Шелест повернулся в луже и простонал:
– Граф, но если это сон, то почему мне так больно? Почему я не могу проснуться?
Ганнибал подошел к нему, присел на корточки и участливо погладил по плечу.
– Сильно больно? – поинтересовался он
– Очень, – тяжело дыша и с трудом сдерживая слезы, прошептал Шелест.
– Сочувствую. Мне, правда, очень жаль. Но твой сон сейчас – это на самом деле мой сон. И в этом сне я решаю, что ты видишь и что ты чувствуешь.
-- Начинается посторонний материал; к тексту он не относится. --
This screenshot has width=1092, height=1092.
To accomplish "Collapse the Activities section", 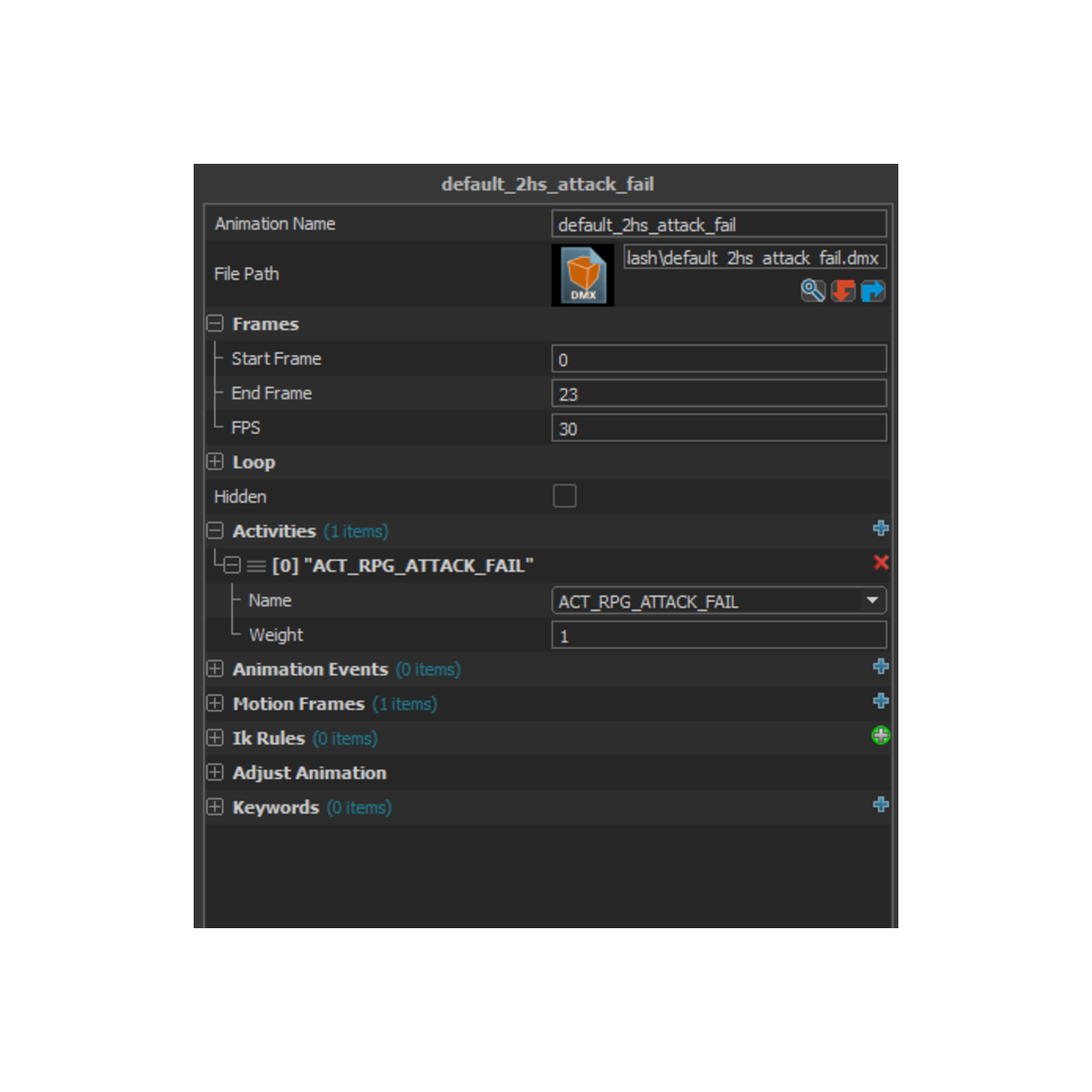I will click(x=215, y=531).
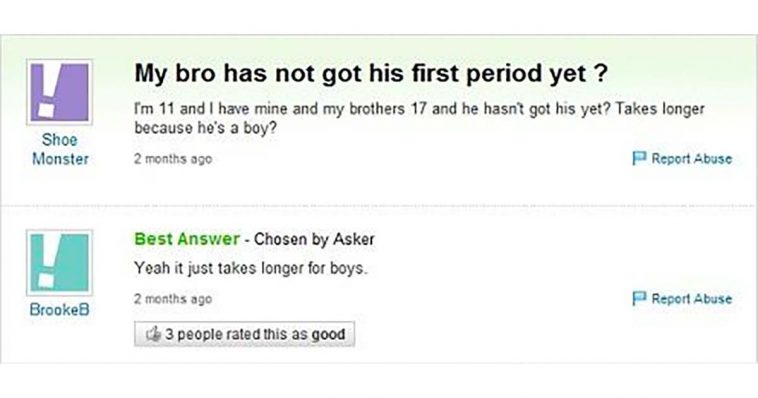Image resolution: width=758 pixels, height=398 pixels.
Task: Click question details starting 'I'm 11 and'
Action: tap(419, 118)
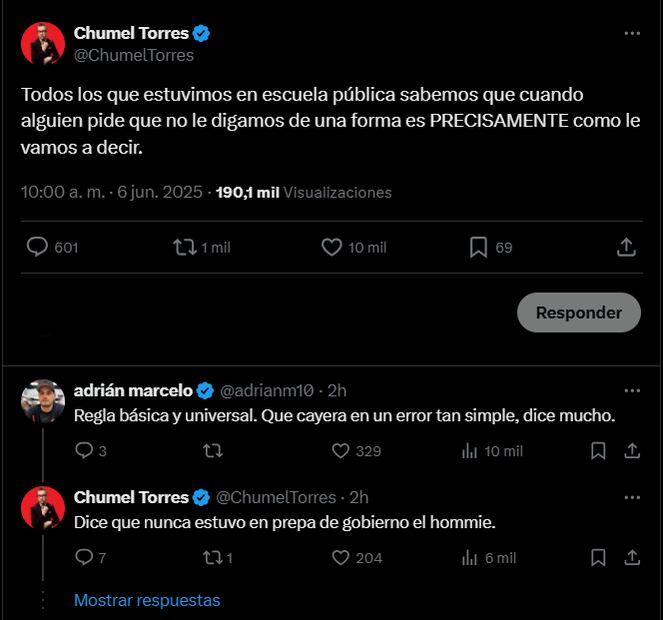Image resolution: width=663 pixels, height=620 pixels.
Task: Comment on adrián marcelo's reply
Action: (84, 451)
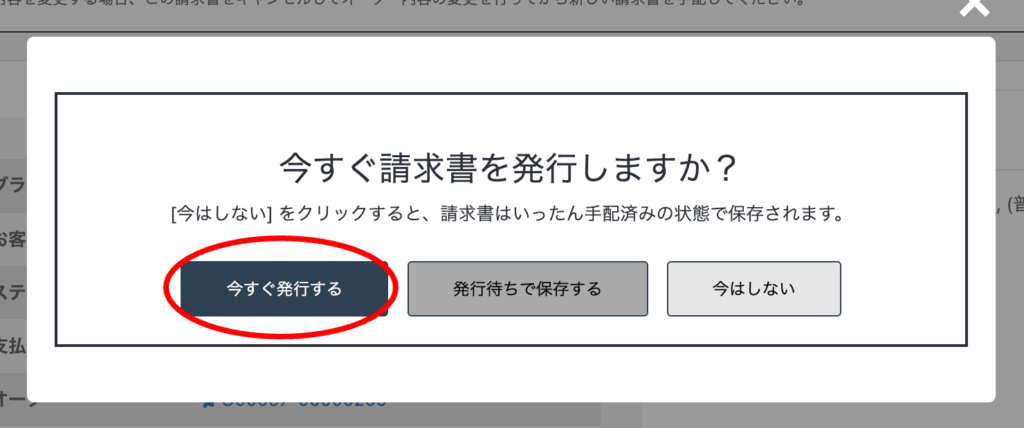Click the bookmark icon beside order number link
Image resolution: width=1024 pixels, height=428 pixels.
coord(209,403)
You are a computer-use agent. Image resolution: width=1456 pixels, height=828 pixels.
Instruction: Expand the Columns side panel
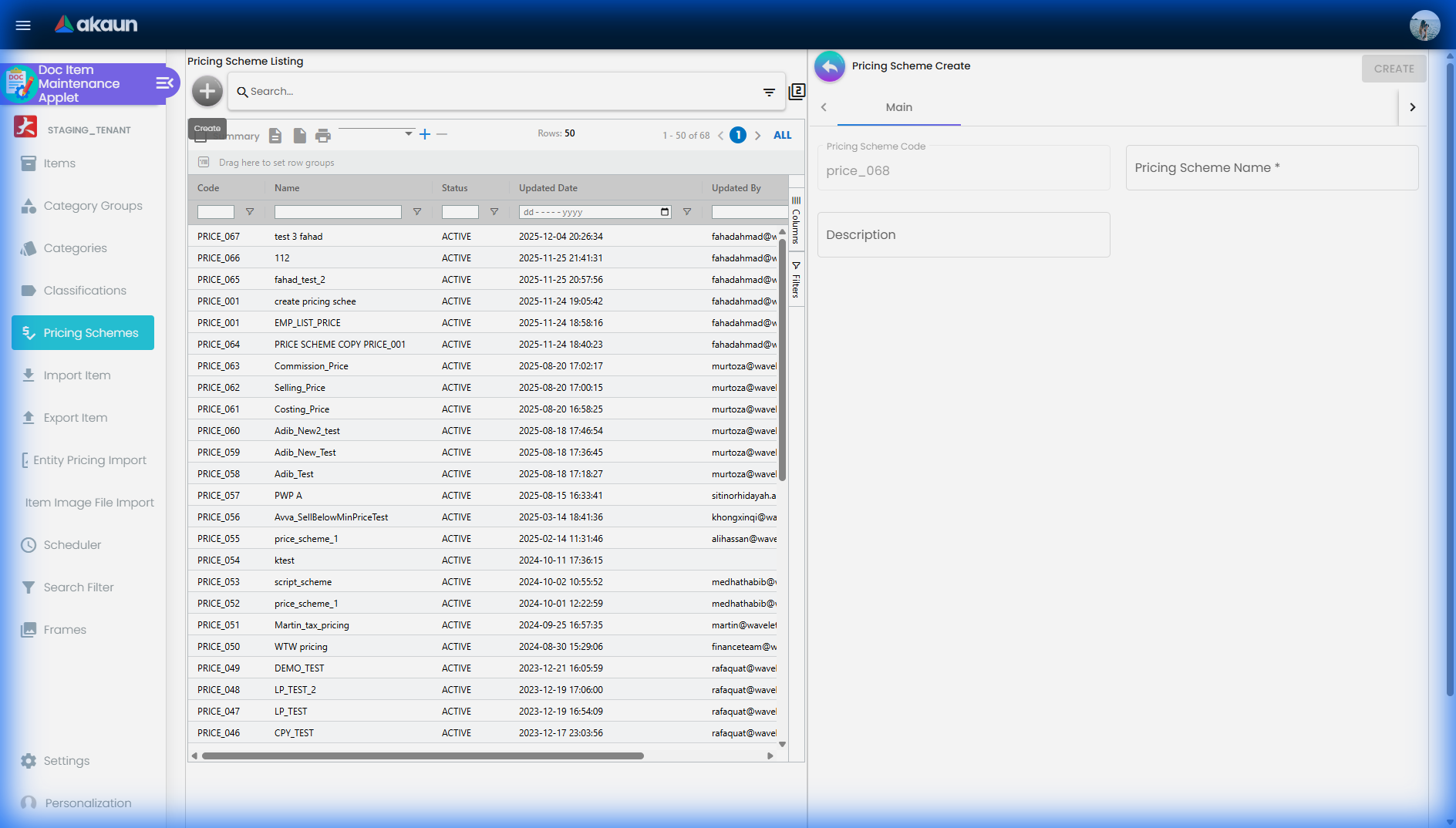796,220
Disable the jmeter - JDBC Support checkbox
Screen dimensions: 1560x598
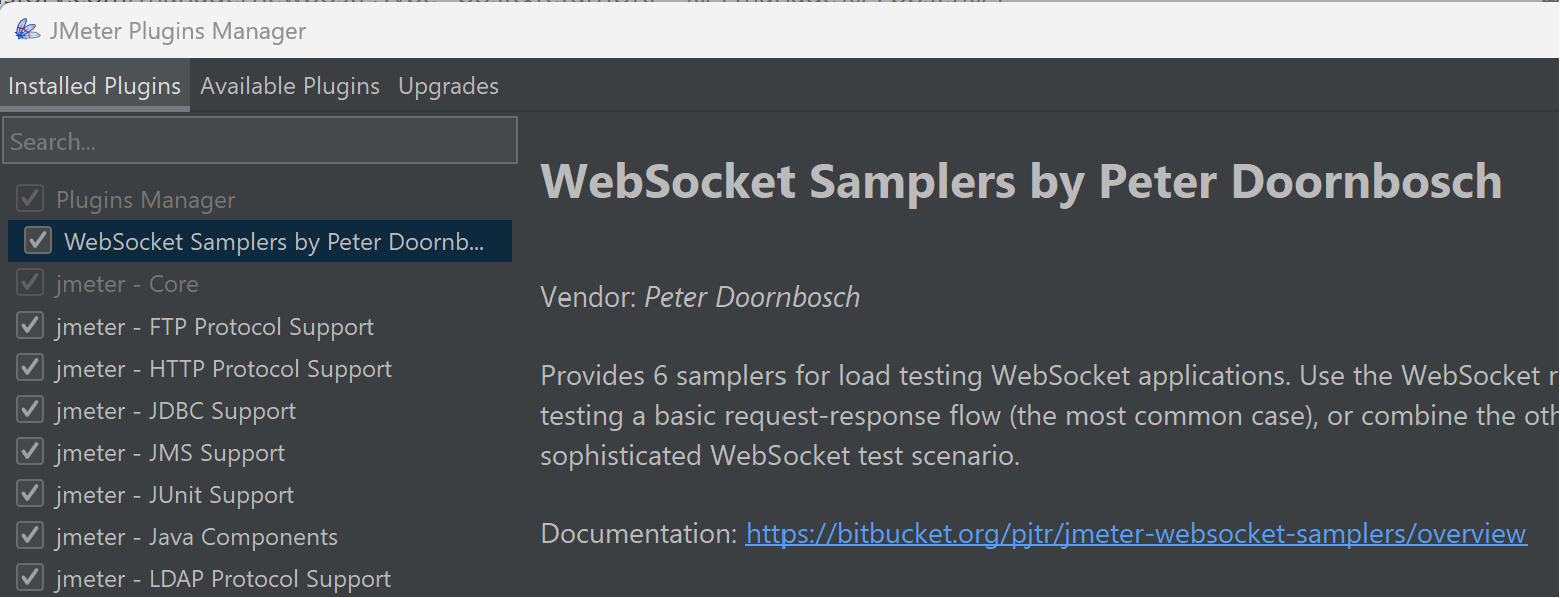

И я решаю, когда тебе просыпаться и просыпаться ли вообще. Поэтому можешь называть меня не граф, а Хозяин Ганнибал. – Он ненадолго задумался и, махнув рукой, добавил: – Впрочем, к чему эти фамильярности и титулы? Называй меня просто – Хозяин.
ГЛАВА 2
– Джонни, в этом году тебе исполняется шестнадцать. Знаковый возраст для юноши. Надеюсь, у тебя уже есть подружка? – спросила бабушка, пряча лукавую улыбку.
– Пока нет, – немного покраснев, покачал головой Джонни.
Круглый год, за исключением рождественских праздников и летних каникул, Джонни жил в спортивном интернате где, помимо стандартных школьных предметов, занимался боксом и танцами.
«Танцы, – говорил его тренер, шотландец с русскими корнями и специфическим именем Сан Саныч, – это чувство ритма. А чувство ритма, поверь мне, это ключ номер один к успеху. Не важно, боксируешь ты на ринге или идешь на свидание, – чувствуй ритм. Не попал в такт – и тебя унесут с боксерского настила на носилках. Не двинулся в унисон – и уже другой ухаживает за твоей девушкой. Так что боксируй и живи в ритме танца, Джонни».
С чувством ритма в боксе, в весовой категории до шестидесяти одного килограмма, у Джонни проблем не возникало, но на ринге личных отношений он по-прежнему боксировал с собственной тенью.
– Бабуль! А к-куда это отнести? – с детства заикавшийся Джонни вертел в руках две белые подушки, расшитые черными нитками.
– Джонни! Я тебя умоляю! – зашептала бабушка, несмотря на то что они были абсолютно одни. – Сколько раз повторять, чтобы на людях ты называл меня просто Маргарет? Мы же договаривались!
– Простите, Маргарет, так к-куда это отнести? – сдерживая смех, повторил вопрос Джонни.
Его всегда забавлял тот факт, что бабушка скрывала свой возраст. Это делало ее похожей на его маму Хелен, которая так стеснялась быть матерью-одиночкой, что при первой же возможности отправила Джонни учиться в интернат. Впрочем, на расстоянии она не стала любить его меньше и при каждой возможности баловала своего единственного сына подарками, одновременно строя заново свою личную жизнь.